When the auditor's name is not a household word, diligent inquisitors might send off an e-mail to the investor-relations department asking who accredited the independent monitors. If CSR reports are reviewed against the AA1000 standard from AccountAbility, for instance, then the benchmark is the same one used by more than 100 firms, including British Airways, Toyota, and Canon.

"The average consumer could care very little about whether a report has verification," says Maria Sillanpaa, managing director for AccountAbility. "However, an investor looking at a CSR sustainability report without verification would not place much value in the report."

Who's bias-free?

What constitutes an independent auditor remains a matter of debate. NGOs routinely decline a fee, Mr. Erikson says, while accounting firms sometimes regard social auditing as a growth area for their businesses and see no conflict of interest. Meanwhile, social audits are increasingly targeting not just CSR reports, but also far less visible supply-chain facilities overseas.

Since the late 1990s, when sweatshop conditions in Asian factories dragged down such lofty names as Nike and Kathy Lee Gifford's clothing line, monitoring supply chains has become a cottage industry. For investors, that's good news because they now have places to go for answers about ethical standards, especially in some industries. For a tobacco or oil company that's trying to establish credibility, for example, external monitoring can be especially important, Erikson says.

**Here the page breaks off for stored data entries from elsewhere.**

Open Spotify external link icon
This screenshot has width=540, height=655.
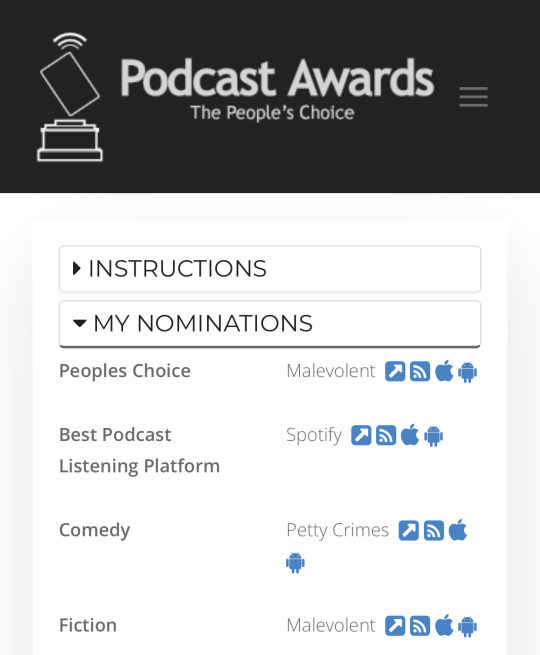[361, 435]
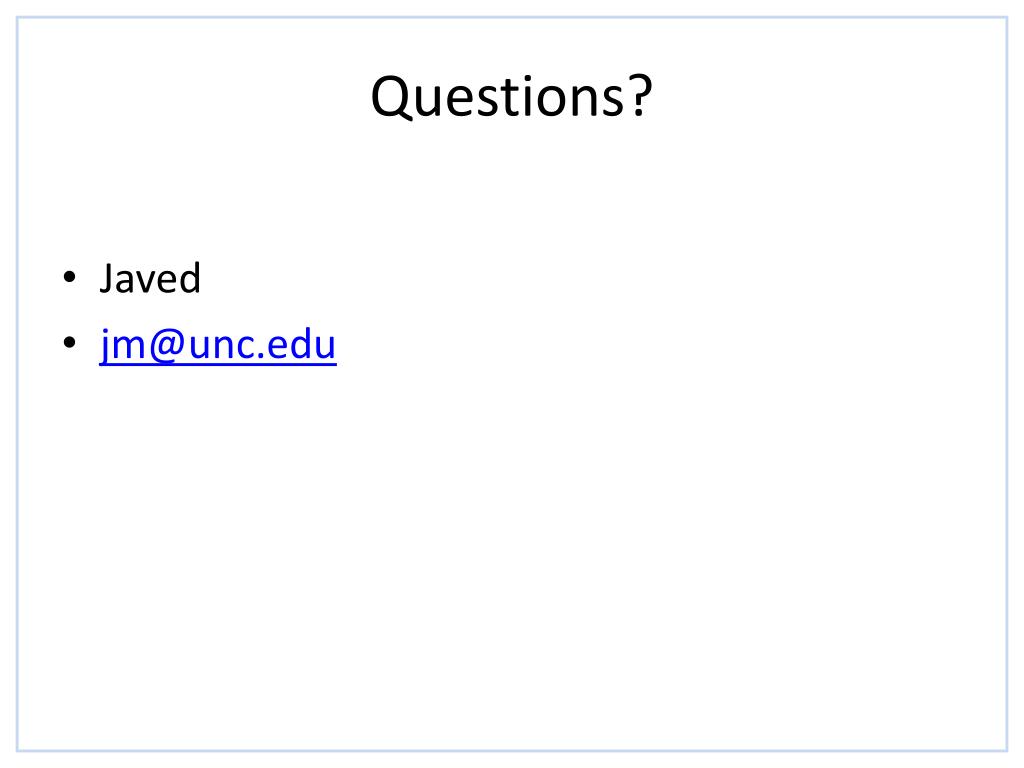Viewport: 1024px width, 768px height.
Task: Open the jm@unc.edu email link
Action: click(x=217, y=344)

In textiles, the first stop for a concerned investor might be the Fair Labor Association (www.fairlabor.org). Its licensees and member companies identify those that have agreed to let accredited monitors bring International Labor Organization standards to bear on factories in their supply chain. Monitors note issues such as sanitation, child labor, and compensation rates.

In coming years, the association aims to draft standards for use in monitoring other industries, particularly agriculture, according to monitoring program coordinator Roopa Nair. In the meantime, investors concerned with crop-growing and processing conditions can look for a label increasingly familiar to upscale coffee drinkers: Fair Trade.

Investors who see the Fair Trade label on a company's products have assurance from social audits that, for instance, coffee was grown in shady conditions that bode well for the land. What's more, everyone in the supply chain actually got paid as promised, according to an audit that reviews the transactions. Those who are audited ultimately foot the bill, and they need to keep showing progress to retain the label.

"It's not good enough to just meet minimum requirements year after year, especially if you're deriving tremendous fair-trade benefits from the system," says Christopher Himes, of TransFair USA, which audits transactions for the Fair Trade label. "You then have to become more of a model producer, do more for your workers ... do more for the environment, etc."

Another auditing group, Social Accountability International, accredits monitors who then "certify" outsourced factories in toys, apparel, and other industries. Firms that work with SAI-accredited monitors get to use its seal of approval.

Shrouded details

Investors aren't likely to see exactly what auditors said since few companies post their reports. Some experts say that's fine as long as investors know the independent audits are being done.

"Ninety-nine percent of the people who see these audits won't understand what it means," says former McDonald's attorney Phillip Rudolph, now a partner in the CSR group at Foley Hoag in Washington, D.C. "It really creates an impediment to effective relationships between the customer - the Nikes of the world or the Reeboks of the world - and their suppliers to have the entire world suddenly become involved."

But others believe the world needs to know what independent auditors are saying. "Even if we ask what's going on, they'll just say, 'Well, we're taking care of it, but no, we're not going to give you the details,' " MacKerron says.